» **Problem**
Collect each line of the entries that holds the string "agent".

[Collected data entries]
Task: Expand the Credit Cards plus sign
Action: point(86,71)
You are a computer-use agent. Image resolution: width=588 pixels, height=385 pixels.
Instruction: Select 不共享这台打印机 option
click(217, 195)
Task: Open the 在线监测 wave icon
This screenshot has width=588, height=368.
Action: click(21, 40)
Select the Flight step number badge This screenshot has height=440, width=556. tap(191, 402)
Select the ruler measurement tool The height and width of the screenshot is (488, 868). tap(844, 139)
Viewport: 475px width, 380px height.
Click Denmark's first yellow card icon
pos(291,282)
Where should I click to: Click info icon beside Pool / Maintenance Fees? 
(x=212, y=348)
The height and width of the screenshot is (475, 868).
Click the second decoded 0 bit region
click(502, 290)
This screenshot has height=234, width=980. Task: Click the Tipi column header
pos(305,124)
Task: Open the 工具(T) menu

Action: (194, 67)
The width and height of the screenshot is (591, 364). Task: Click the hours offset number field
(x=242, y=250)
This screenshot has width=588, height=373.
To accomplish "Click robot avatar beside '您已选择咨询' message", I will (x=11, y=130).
--
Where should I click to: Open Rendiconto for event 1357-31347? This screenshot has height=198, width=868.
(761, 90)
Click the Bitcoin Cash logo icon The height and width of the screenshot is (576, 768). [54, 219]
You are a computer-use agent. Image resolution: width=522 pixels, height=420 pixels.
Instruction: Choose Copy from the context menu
==
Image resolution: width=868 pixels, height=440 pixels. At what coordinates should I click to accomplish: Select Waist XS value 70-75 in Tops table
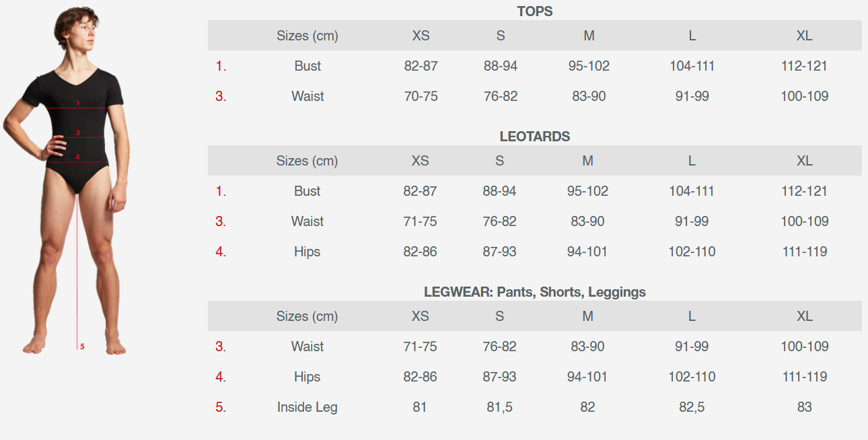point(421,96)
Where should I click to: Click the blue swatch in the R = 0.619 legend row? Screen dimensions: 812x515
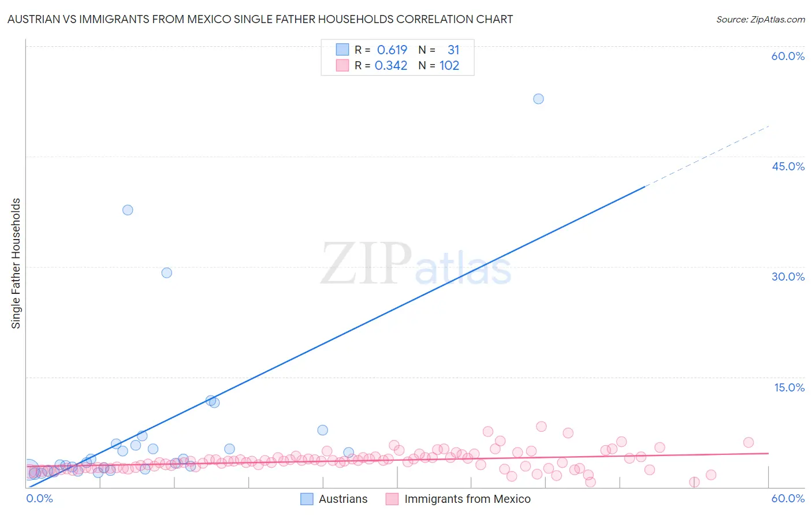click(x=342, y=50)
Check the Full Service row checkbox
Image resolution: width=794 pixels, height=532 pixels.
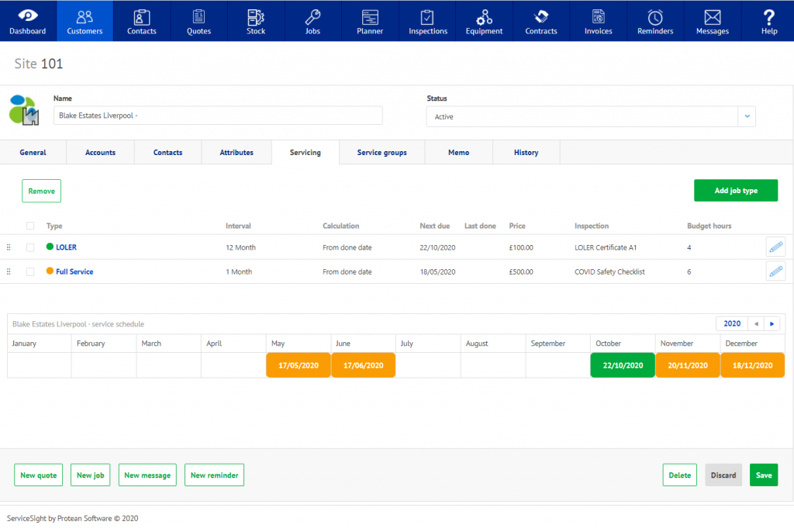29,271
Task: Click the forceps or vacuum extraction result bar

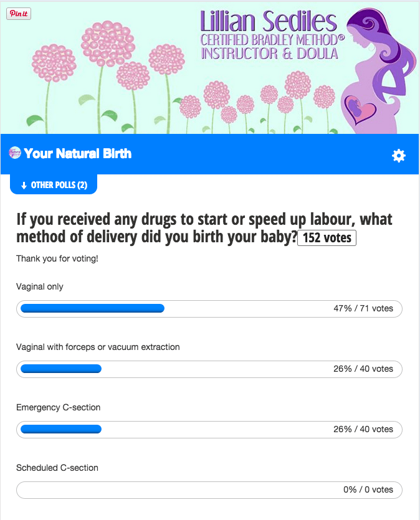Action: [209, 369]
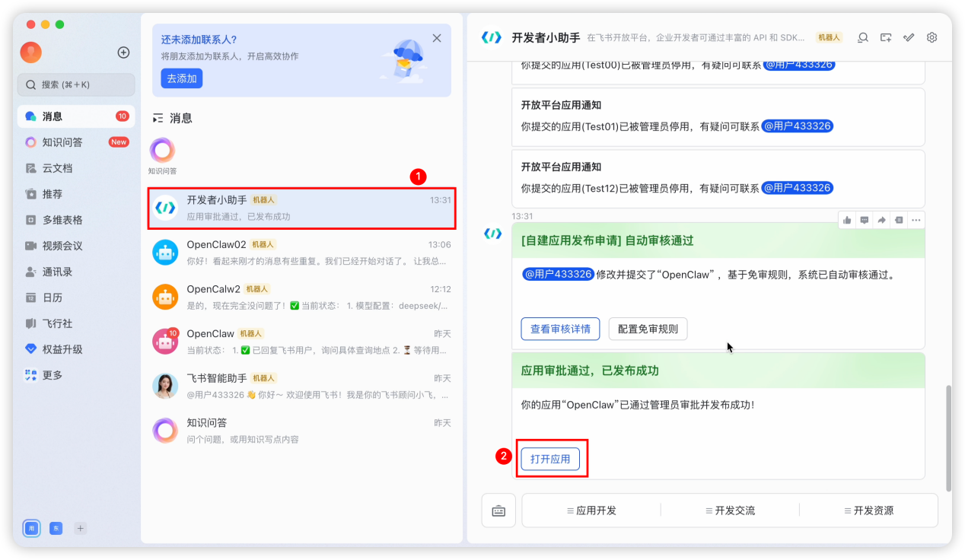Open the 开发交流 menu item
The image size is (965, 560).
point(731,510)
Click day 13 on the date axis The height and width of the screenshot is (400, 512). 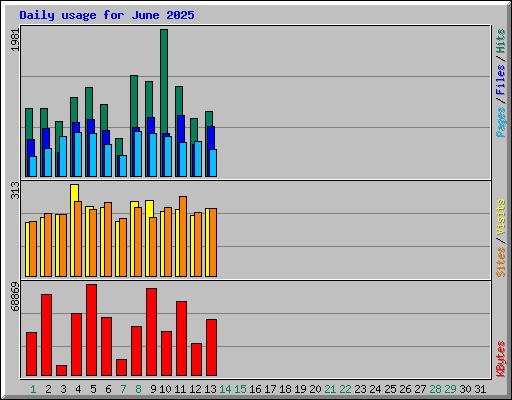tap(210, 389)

» **Solved exercise**
You are a computer-use agent. Image resolution: width=588 pixels, height=385 pixels.
You are a computer-use agent. Image resolution: width=522 pixels, height=420 pixels.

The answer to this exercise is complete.